Punske Bonnie B, Taccardi Bruno, Steadman Bruce, Ershler Philip R, England Alice, Valencik Maria L, McDonald John A, Litwin Sheldon E
Nora Eccles Harrison Cardiovascular Research and Training Institute, University of Utah, Salt Lake City Utah, 84112-5000, USA.
J Electrocardiol. 2005 Oct;38(4 Suppl):40-4. doi: 10.1016/j.jelectrocard.2005.06.097.
Epicardial potentials reveal the strong effects of fiber anisotropy, rotation, imbrication, and coupling on propagation in the intact heart. From the patterns of the surface potentials, we can obtain information about the local fiber orientation, anisotropy, the transmural fiber rotation, and which direction the wave front is traveling through the wall. In this study, lessons learned from epicardial potential mapping of large hearts were applied to studies conducted in genetically altered mouse hearts.

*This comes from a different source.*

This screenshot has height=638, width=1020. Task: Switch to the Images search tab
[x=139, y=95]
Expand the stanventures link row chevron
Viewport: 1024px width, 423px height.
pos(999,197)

An inducible model of the overexpression of a gain-of-function alpha5 integrin (cytoplasmic domain truncation) was created in mouse. After 3 days of administration of doxycycline, the animals exhibited an altered electrical phenotype of markedly reduced amplitude of the QRS complex on the surface electrocardiogram. Epicardial potentials were recorded from Langendorff-perfused mouse hearts with alpha5 integrin gain-of-function mutations and from wild-type (WT) control hearts. A cylindrical electrode array consisting of 184 sites with 1-mm uniform interelectrode spacing was placed around the heart, and unipolar electrograms were recorded during atrial and ventricular stimulation at different basic cycle lengths.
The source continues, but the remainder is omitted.